* **Übungstext**:
Von Still-Hirnen wissen wir. Von umnachteten Hirnen weniger.

Wir wünschen uns süße Träume, dulce sueños. Auf Deutsch sollen wir uns außerdem „schön“ schlafen, auf Spanisch von Engeln träumen. Ohne Schlaf allerdings keine Träume. Mit Goya gebiert der Schlaf Ungeheuer. Ungeheuer wären mir lieber als das schlaflose Wälzen von links nach rechts und wieder zurück, bis die Ohrmuscheln brennen und die neuronalen Bahnen weichgekocht sind, von all jenem, das sich um diese einsame Uhrzeit besonders gut denken und fürchten lässt.

* **Arbeitsauftrag**: Schreiben Sie den Text über schlaflose Nächte im Anschluss an seinen letzten Satz weiter.

* **Datenauszug**:
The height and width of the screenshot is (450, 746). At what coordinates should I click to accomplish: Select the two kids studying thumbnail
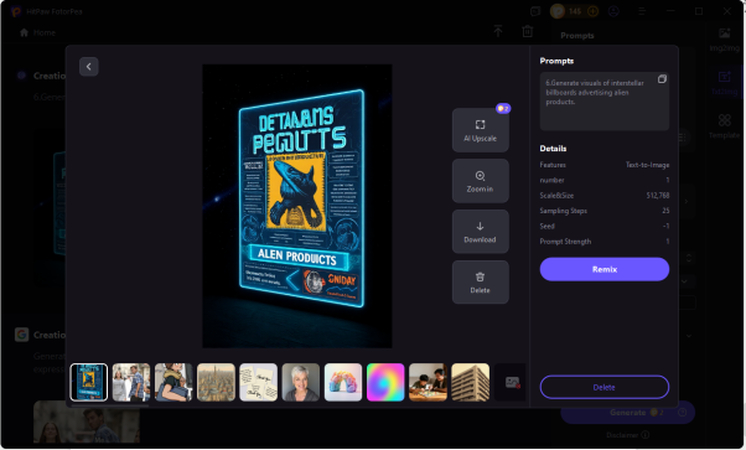tap(428, 382)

* **Schriftliche Antwort**:
Meine ersten echten Schlaf- (und nicht Traum-)Probleme gingen mit Mitte Zwanzig los. Die Plagegeister, die mich heimsuchten, fragten, wie ich meine Existenz finanzieren wollte. Mit meinem Kulturwissenschaftsstudium mit Schwerpunkt Schreiben. Mit einem soon-to-be-in-Germany-boyfriend von Übersee. Mit Eltern, die sich noch nie um Renten, geschweige denn Einlagen gekümmert hatten. Kurz gesagt: Der Kapitalismus und dessen innewohnende Marktlogik haben mich um den Schlaf gebracht.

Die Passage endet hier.